## Exercise details
Pictures must be left out. Retype exactly the lines from the one containing "518x462 pixels." through the last line of the records below.

## Record excerpts
——
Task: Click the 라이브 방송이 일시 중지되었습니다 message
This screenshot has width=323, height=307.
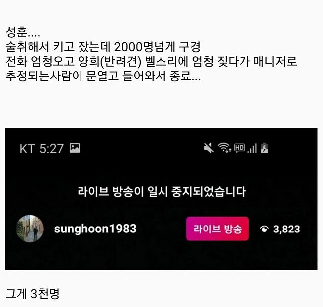Action: coord(162,191)
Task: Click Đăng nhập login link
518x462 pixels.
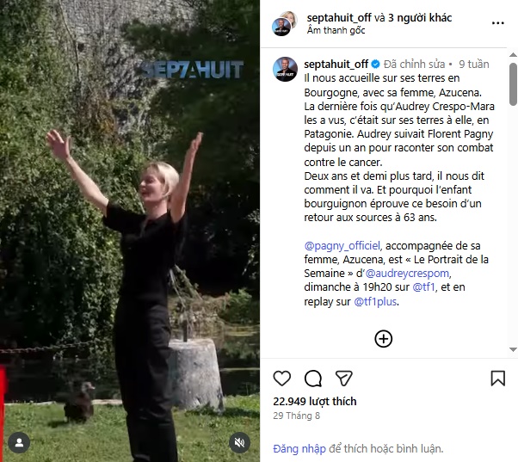Action: point(299,448)
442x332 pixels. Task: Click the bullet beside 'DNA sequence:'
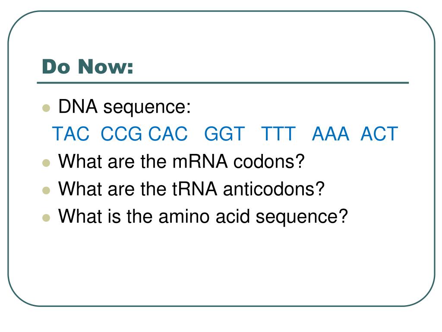pyautogui.click(x=46, y=108)
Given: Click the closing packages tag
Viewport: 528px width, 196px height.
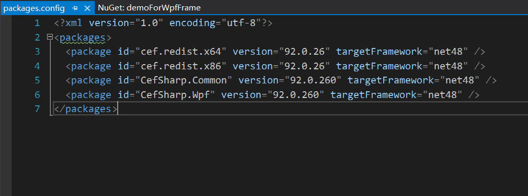Looking at the screenshot, I should click(86, 109).

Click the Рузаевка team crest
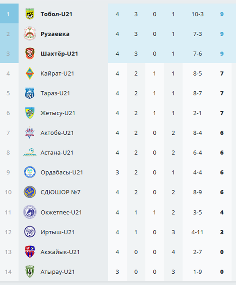tap(30, 34)
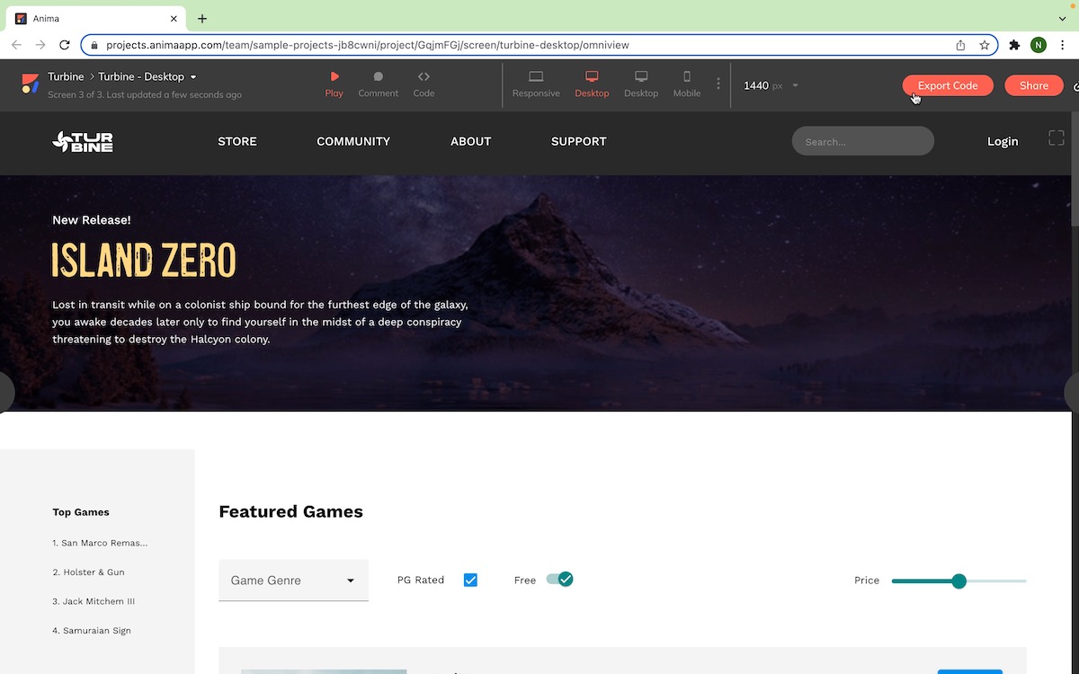
Task: Select the Mobile breakpoint icon
Action: (687, 77)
——
## Solution
518x462 pixels.
Action: point(299,448)
442x332 pixels. Task: Click the bullet beside 'DNA sequence:'
pyautogui.click(x=46, y=108)
Given: Click the closing packages tag
Viewport: 528px width, 196px height.
Looking at the screenshot, I should click(86, 109).

Click the Рузаевка team crest
tap(30, 34)
Task: Select the Mobile breakpoint icon
Action: (687, 77)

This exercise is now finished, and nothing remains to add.